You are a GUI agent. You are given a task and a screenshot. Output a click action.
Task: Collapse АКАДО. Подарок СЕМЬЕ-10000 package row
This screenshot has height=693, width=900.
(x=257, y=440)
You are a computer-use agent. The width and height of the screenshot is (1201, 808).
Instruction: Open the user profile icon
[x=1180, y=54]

--

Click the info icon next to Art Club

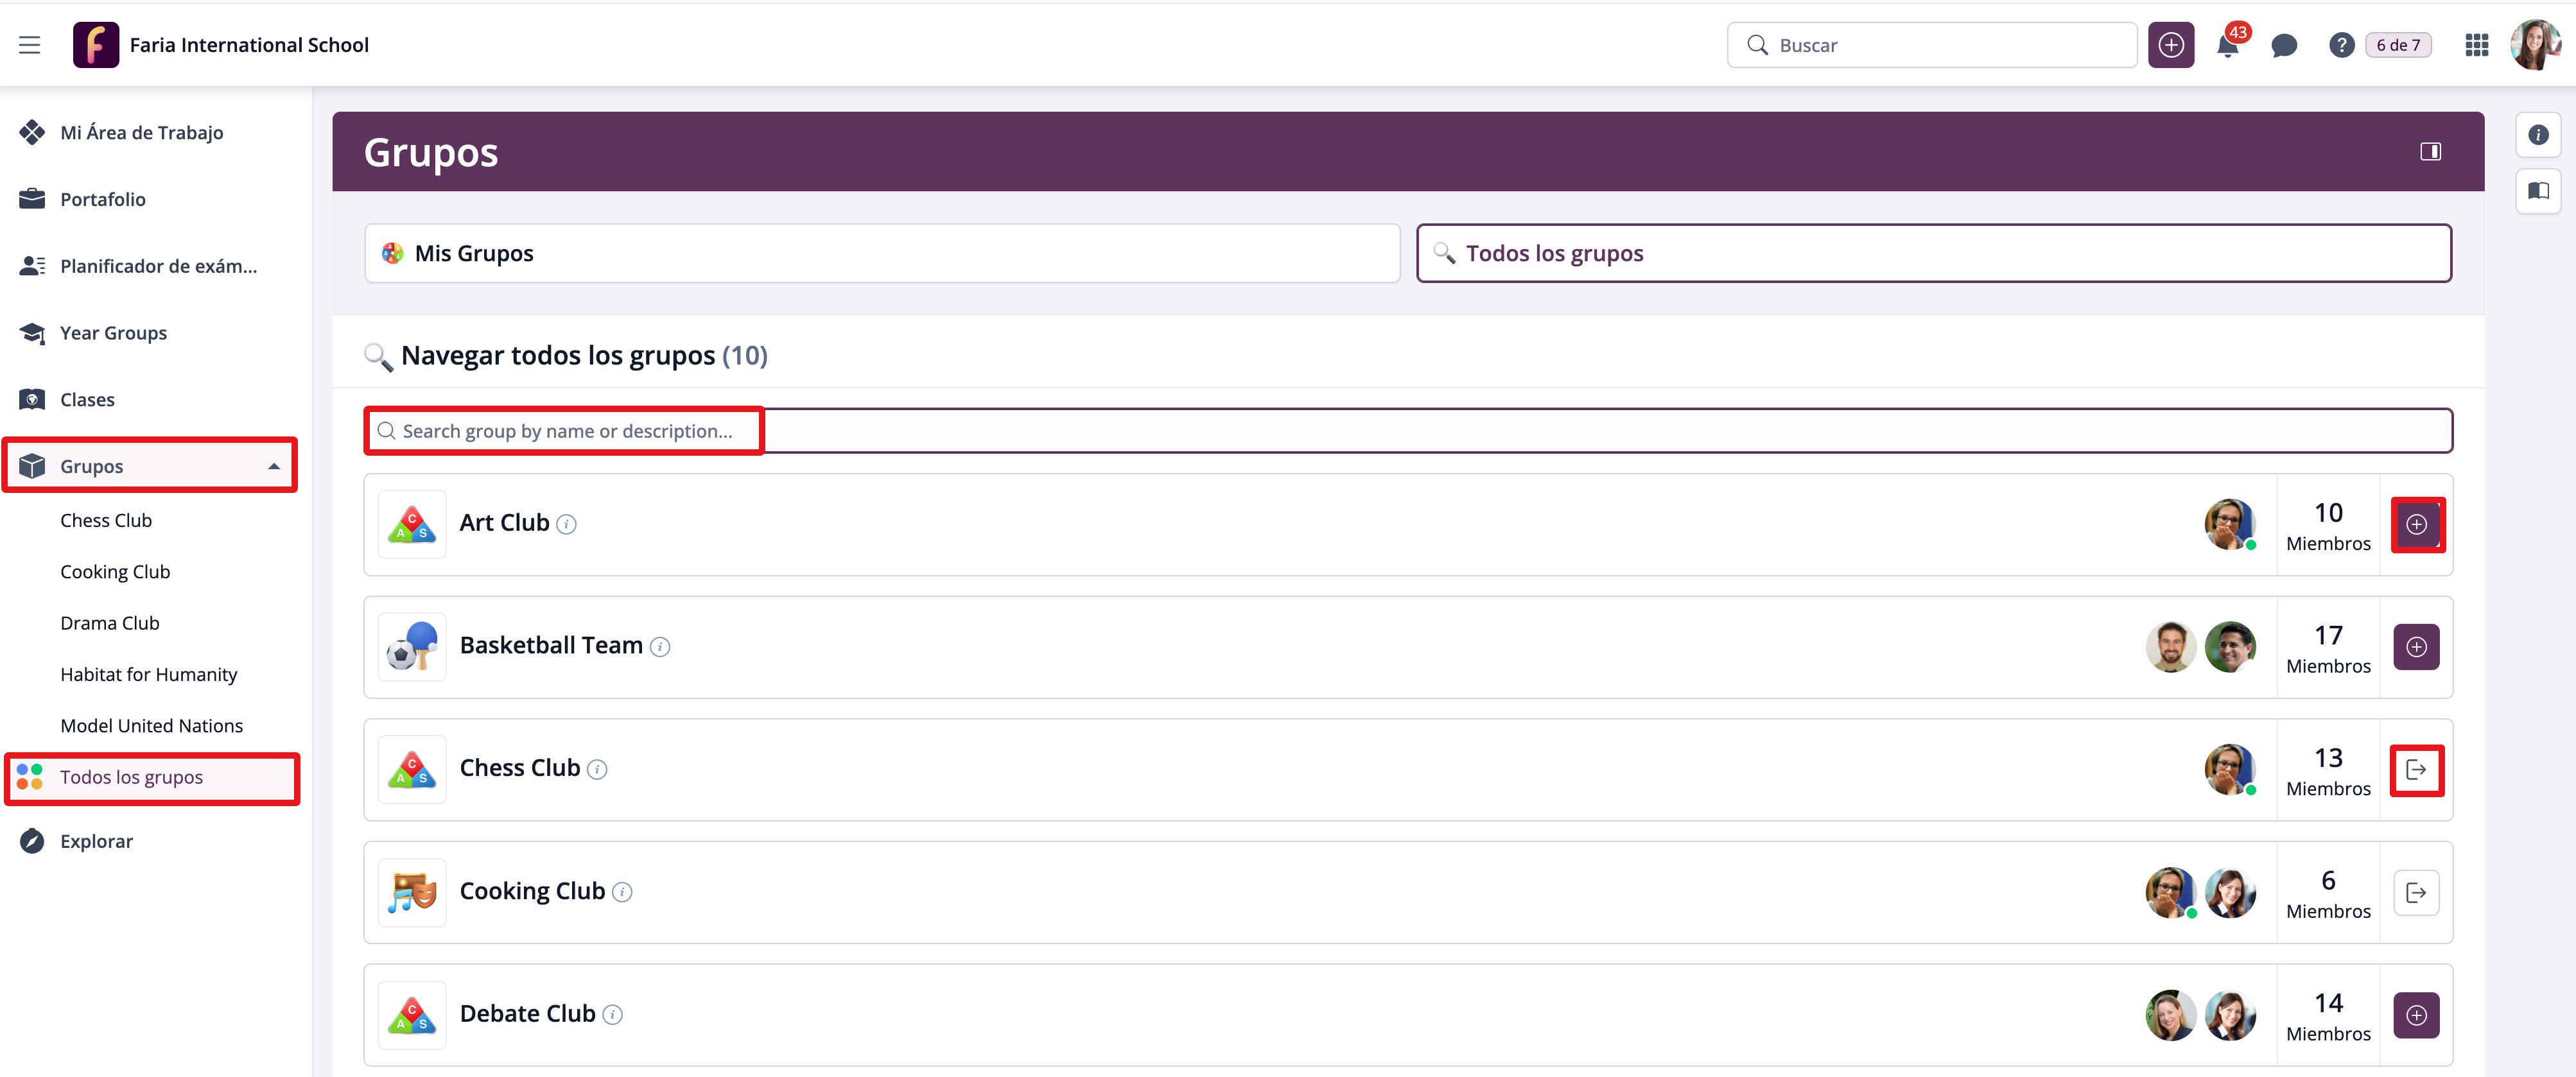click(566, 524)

- [PROBLEM STATEMENT] Render the stretch of material from the line containing "You are a GUI" through the line containing "[x=1180, y=54]" as a JSON list of strings, with one string per line and blank lines omitted.

- [ANSWER TO THE TASK]
[
  "You are a GUI agent. You are given a task and a screenshot. Output a click action.",
  "Task: Collapse АКАДО. Подарок СЕМЬЕ-10000 package row",
  "This screenshot has height=693, width=900.",
  "(x=257, y=440)",
  "You are a computer-use agent. The width and height of the screenshot is (1201, 808).",
  "Instruction: Open the user profile icon",
  "[x=1180, y=54]"
]